Alexander Larsson wrote:
> On Thu, 2007-02-22 at 12:38 +0000, Damon Chaplin wrote:
>   
>> On Thu, 2007-02-22 at 03:10 -0600, Hans Petter Jansson wrote:
>>
>>     
>>> However, the first method you describe:
>>>
>>> ~/.mounts/type=smb-share;server=$server;share=$share/dir/file.txt
>>>
>>> sounds perfect. It's rich (we can get back the mount info later),
>>> extensible (we don't have to figure out the entire set of potential
>>> mount options in advance) and fairly simple (the root nodes are all
>>> direct children of ~/.mounts).
>>>       
>> You're probably always going to need type, server and share though, so
>> maybe you can make it a bit more readable:
>>
>>   ~/.mounts/smb:$server:$share/dir/file.txt
>>
>> Extra options can go on the end.
>>
>> Also I'd probably avoid ';' just in case bash goes anywhere near it.
>>     
>
> Sure, those are requred. But say we have two optional things, like user
> and domain, as in smb:server:share:user:domain. But what do we then do
> if user is unset, but domain isn't. I guess one could do
> smb:server:share::domain. Still, it requires very specific handling of
> each type of share with a specified option order etc. A key=value
> approach is more generic.
>
>   

i believe you have to decide between the two models - either always use 
"fuse" - or never use it - and stay with the "stateless" approach (which 
allowes automounting and that protocol handers interact with the user).

1) the "fuse" approach:

i think storing the mount information in the mount path would look 
really horrible (it might show up everywhere). i would rather let the 
user pick a mount-name in the mount dialog - he should really be aware 
of the mounting model - and store the "remount" information 
([EMAIL PROTECTED],port) somewhere else (in mconf files). the "mounts" dir in 
the home-folder should be visible:

~/mounts/myftpserver1
~/mounts/mysmbshare2
~/mounts/.mconf/myftpserver1.mconf
~/mounts/.mconf/mysmbshare2.mconf

i think in the fuse-model there should be no privileged bypassing of 
fuse with gvfs, KIO, dbus etc - fuse just *is* the "vfs". uris are not 
used for file-management.

2) the common vfs library approach:

that's what i'm trying to achieve with "libvio"**): a library below the 
desktop and toolkit layer, below GLib, Qt,... which can be used by 
everyone (can be plugged into any mainloop,...).  we would stay with 
"uri's" (i have a VioFile class to deal with them), have some "stateless 
behavior"*) (automounting, popping up dialogs through an ui-server or 
handlers bringing their own gui.) the vfs-interface would be a lot 
richer than the rather limited posix interface of "fuse" - vfs 
operations emit authentication, progress, queued events, there will be 
rich file-info structures etc...

in the "shared vfs library approach" we would not use "fuse", but rather 
make the shared interface accepted as the only file-management interface 
for desktop apps (also for "legacy apps"). KIO, Gnome-VFS and GVFS 
should also use this interface (just like everyone links to XLib)...

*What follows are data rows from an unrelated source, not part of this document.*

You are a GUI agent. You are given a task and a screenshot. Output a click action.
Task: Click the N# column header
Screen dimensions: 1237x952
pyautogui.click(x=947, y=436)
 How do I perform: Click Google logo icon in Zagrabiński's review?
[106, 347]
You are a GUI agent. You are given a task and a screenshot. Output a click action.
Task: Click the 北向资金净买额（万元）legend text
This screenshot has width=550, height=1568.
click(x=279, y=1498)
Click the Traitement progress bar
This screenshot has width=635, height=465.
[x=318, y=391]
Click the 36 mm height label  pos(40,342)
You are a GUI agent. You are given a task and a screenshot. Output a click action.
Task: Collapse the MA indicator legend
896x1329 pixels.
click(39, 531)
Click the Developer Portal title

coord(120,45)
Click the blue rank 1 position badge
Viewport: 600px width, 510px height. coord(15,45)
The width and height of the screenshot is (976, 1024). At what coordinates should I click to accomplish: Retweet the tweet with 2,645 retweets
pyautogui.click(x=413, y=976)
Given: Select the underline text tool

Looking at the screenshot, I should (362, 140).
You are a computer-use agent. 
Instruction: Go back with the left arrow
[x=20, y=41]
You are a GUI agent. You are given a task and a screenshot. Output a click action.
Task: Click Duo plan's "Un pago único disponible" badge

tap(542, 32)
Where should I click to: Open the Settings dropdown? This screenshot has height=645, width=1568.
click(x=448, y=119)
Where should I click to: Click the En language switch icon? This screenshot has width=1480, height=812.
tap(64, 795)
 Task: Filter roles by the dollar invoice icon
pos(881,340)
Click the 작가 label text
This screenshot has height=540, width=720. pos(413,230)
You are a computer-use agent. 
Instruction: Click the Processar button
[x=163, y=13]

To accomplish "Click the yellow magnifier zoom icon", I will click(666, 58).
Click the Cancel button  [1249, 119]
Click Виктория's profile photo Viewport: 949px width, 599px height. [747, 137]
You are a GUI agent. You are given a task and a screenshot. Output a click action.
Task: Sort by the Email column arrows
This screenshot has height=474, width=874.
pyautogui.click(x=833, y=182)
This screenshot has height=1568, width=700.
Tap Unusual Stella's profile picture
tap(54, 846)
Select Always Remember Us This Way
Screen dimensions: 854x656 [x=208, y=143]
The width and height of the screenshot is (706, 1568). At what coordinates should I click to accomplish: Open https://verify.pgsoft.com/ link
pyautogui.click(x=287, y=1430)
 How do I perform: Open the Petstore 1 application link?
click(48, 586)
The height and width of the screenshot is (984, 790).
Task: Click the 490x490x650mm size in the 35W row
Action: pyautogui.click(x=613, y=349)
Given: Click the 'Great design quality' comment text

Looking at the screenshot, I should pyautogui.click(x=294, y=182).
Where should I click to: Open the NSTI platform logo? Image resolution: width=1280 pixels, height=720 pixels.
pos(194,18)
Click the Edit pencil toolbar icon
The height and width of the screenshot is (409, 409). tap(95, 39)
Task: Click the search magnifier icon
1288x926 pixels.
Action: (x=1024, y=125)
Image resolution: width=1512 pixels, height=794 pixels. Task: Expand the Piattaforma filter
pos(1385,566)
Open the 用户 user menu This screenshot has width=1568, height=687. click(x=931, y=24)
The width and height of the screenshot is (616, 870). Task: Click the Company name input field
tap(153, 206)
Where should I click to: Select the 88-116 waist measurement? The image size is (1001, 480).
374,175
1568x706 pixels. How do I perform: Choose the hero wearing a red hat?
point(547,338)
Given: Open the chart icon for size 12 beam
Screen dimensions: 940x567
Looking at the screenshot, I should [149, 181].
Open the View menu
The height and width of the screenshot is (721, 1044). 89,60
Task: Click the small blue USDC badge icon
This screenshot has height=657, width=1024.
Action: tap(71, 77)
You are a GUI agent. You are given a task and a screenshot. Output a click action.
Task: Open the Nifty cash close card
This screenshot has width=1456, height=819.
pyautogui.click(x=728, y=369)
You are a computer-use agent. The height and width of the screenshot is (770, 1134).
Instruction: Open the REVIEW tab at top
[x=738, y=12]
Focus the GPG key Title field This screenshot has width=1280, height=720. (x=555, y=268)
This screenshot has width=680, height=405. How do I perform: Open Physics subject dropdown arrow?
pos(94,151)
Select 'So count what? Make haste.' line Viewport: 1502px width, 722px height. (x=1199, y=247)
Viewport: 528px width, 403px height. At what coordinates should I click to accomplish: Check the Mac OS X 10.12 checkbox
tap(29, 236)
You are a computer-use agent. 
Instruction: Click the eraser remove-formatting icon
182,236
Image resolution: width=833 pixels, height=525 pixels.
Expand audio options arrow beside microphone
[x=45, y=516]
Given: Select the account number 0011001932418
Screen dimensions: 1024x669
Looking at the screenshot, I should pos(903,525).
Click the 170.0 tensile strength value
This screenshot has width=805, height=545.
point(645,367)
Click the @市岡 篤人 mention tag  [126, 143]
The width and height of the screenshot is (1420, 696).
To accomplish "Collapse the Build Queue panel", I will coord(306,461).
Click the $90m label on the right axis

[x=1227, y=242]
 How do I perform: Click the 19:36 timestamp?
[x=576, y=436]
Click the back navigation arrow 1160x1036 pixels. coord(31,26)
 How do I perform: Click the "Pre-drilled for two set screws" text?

*) i wouldn't call this "stateless" - "stateless" IMHO  is the current 
model of KIO and Gnome-VFS, beeing unable to see an external resource 
([EMAIL PROTECTED]) as *one* object (like a mountpoint -  sharing outbound 
connections or synchronizing access - like "writes" to archives etc...  
- that's why archives AFAIK are read-only in KIO/Gnome-VFS)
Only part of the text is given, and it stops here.